**Required work**
[a] Name the three factors whose effects on the pea seedlings are studied, as listed in the title at the top of the ACC synthase text.
[b] Copy the ACC synthase text word for word, from "Differential regulation of" to "wounding, and ethylene.".
[c] Pick up the ACC synthase text at its final line and keep writing it.

**Reading text**
--- START ---

Differential regulation of genes encoding 1-aminocyclopropane-1-carboxylate (ACC) synthase in etiolated pea seedlings: effects of indole-3-acetic acid, wounding, and ethylene.

Treatment of 5- to 6-day-old etiolated pea (Pisum sativum L.) seedlings with indole-3-acetic acid (IAA) induced within 15 min an increase in the transcript levels of two genes encoding 1-aminocyclopropane-1-carboxylate (ACC) synthase, Ps-ACS1 and Ps-ACS2. Simultaneous treatment with ethylene inhibited this increase and also caused a decrease in ACC synthase enzyme activity as compared to that of seedlings treated with IAA alone. These results indicate that ethylene inhibits its own biosynthesis by decreasing ACC synthase transcript levels via a negative feedback loop. Wounding of pea stems had no effect on the expression of Ps-ACS1, but led within 10 min to an increase in the mRNA levels of Ps-ACS2. This increase was also inhibited by ethylene. The wound signal was transmitted over a distance of at least 4 cm through the stem with no delay in induction or response intensity. The rapid transmission of the wound response is consistent with the possibility that a hydraulic or electric signal is responsible for the spread of the wound response.

A gene encoding 1-aminocyclopropane-1-carboxylate (ACC) synthase produces two transcripts: elucidation of a conserved response.

--- END ---

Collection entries
--- START ---

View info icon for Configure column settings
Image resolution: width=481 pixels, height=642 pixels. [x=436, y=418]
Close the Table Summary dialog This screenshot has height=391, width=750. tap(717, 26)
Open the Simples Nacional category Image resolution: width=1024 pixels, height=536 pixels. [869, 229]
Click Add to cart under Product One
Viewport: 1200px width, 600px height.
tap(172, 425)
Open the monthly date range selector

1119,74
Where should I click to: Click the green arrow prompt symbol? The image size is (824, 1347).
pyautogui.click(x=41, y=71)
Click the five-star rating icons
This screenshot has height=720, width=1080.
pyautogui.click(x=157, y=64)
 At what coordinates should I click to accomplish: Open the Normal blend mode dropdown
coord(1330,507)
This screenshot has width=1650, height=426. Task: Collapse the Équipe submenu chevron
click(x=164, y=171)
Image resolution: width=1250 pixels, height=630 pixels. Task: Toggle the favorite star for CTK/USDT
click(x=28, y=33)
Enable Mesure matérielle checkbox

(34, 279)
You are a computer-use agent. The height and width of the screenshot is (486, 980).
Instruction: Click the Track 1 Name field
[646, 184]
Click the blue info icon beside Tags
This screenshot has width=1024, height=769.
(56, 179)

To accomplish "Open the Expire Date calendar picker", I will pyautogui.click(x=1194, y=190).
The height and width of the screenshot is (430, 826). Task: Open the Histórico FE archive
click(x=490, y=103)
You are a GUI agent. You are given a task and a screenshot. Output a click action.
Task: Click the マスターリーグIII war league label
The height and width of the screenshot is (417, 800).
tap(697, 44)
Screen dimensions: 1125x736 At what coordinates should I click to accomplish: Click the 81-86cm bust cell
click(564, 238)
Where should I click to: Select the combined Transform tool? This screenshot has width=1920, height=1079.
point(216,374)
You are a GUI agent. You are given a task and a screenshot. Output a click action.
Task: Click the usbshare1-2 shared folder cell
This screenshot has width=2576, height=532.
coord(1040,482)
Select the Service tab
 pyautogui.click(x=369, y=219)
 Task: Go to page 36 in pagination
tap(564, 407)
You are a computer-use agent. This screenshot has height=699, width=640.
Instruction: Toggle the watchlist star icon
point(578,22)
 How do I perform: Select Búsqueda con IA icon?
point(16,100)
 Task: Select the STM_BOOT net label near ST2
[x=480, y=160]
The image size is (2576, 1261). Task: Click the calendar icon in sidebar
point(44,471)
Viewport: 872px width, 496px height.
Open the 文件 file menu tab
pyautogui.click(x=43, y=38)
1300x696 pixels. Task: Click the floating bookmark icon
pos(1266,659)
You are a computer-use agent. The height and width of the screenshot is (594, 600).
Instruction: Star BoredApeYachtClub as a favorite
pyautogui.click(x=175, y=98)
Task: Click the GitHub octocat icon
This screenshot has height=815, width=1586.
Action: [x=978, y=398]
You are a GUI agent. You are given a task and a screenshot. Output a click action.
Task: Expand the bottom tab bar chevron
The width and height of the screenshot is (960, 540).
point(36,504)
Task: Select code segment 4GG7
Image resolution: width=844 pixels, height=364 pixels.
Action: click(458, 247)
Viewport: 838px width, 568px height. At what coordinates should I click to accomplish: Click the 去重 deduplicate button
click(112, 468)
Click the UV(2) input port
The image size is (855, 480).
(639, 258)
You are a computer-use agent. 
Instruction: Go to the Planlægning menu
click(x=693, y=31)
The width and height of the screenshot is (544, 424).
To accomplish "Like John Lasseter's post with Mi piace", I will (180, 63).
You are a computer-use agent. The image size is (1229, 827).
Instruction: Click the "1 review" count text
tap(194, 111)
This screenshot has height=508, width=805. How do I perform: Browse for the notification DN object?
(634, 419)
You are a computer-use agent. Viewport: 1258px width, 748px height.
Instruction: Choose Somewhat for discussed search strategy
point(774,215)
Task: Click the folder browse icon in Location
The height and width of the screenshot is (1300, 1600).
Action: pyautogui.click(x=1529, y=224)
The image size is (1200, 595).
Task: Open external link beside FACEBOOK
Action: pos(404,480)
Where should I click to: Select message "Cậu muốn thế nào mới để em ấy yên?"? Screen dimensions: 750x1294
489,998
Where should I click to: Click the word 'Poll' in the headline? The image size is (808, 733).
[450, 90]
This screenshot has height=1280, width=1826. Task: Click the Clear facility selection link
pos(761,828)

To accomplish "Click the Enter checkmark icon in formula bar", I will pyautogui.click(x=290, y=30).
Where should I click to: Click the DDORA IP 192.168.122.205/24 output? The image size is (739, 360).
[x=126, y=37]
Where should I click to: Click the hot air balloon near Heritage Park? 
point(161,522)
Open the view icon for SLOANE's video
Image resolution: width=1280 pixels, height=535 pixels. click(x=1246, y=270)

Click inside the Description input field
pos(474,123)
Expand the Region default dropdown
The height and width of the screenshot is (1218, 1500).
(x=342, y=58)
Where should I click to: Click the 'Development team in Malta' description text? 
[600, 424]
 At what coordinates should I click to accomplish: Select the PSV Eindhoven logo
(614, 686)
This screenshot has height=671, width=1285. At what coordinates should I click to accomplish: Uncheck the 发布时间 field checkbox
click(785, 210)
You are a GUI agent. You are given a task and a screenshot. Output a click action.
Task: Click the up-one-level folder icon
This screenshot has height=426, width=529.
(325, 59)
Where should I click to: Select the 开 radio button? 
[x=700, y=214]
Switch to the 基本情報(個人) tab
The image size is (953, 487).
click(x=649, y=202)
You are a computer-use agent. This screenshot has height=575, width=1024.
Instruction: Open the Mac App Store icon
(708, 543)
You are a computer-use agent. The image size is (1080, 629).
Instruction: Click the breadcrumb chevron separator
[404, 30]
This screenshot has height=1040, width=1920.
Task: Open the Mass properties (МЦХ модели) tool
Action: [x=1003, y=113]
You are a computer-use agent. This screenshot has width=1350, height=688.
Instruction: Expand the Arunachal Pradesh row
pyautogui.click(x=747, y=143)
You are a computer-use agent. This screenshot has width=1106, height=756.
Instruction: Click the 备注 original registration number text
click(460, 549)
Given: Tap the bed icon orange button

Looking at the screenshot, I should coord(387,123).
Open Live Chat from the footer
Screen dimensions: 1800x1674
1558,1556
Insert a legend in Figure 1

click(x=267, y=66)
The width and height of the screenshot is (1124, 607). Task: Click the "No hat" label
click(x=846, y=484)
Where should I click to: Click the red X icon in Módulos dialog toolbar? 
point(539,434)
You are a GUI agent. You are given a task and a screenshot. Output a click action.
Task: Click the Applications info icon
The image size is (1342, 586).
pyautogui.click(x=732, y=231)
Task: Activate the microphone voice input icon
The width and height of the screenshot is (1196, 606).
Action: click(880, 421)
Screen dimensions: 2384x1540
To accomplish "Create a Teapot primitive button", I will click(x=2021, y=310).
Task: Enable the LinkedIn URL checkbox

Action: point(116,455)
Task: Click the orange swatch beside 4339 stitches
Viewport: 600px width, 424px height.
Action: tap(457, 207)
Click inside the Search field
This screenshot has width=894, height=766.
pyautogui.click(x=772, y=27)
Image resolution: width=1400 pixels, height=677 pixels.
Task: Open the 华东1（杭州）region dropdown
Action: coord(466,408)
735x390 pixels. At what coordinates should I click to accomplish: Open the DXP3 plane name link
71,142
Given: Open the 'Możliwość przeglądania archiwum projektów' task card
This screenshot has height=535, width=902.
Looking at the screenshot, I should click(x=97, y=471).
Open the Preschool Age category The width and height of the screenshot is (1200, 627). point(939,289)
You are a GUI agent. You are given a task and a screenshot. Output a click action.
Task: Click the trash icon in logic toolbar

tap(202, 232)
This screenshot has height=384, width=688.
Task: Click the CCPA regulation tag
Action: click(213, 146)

--- END ---

**Responses in order**
[a] indole-3-acetic acid, wounding, ethylene

[b]
Differential regulation of genes encoding 1-aminocyclopropane-1-carboxylate (ACC) synthase in etiolated pea seedlings: effects of indole-3-acetic acid, wounding, and ethylene.

[c]
Indole-3-acetic acid (IAA) promotes ethylene biosynthesis in stems of etiolated pea (Pisum sativum L.) seedlings by rapidly increasing the expression of 1-aminocyclopropane-1-carboxylate (ACC) synthase mRNA and by enhancing the activity of the enzyme. Two cDNA clones encoding ACC synthase, Ps-ACS1 and Ps-ACS2, were isolated from a cDNA library prepared from the apical hooks of etiolated pea seedlings that had been treated with 100 microns IAA for 4 h. While studying the expression pattern of IAA-induced ACC synthase mRNA, we observed that the probe for Ps-ACS1 hybridized to two transcripts of 1.6 and 1.9 kb on RNA gel blots. The shorter transcript accumulated before the longer one did, indicating that it is not a degradation product of the latter. Because a similar observation, namely hybridization of one ACC synthase probe to two transcripts, has also been reported in other species, we investigated the relationship between the 1.6- and 1.9-kb transcripts. DNA gel blot analysis using the entire cDNA as probe and RNA gel blot analysis using the 3'-untranslated region as probe indicated that both transcripts are encoded by the same gene. Oligonucleotide-directed RNase H mapping showed that the transcripts differ in the sequence of their 5'-ends. Using 5'-RACE to obtain the DNA sequence of the shorter, transcript, we determined that the 1.6-kb transcript (Ps-ACS1b) begins within the second exon of the 1.9-kb transcript (Ps-ACS1a) and lacks the first 383 bases. Thus, Ps-ACS1b does not encode a full-length ACC synthase protein. Because the Ps-ACS1b sequence is identical to that of Ps-ACS1a, including proper splicing of the second intron, Ps-ACS1b appears to result from the use of an alternative, internal promoter.

Sequential induction of the ethylene biosynthetic enzymes by indole-3-acetic acid in etiolated peas.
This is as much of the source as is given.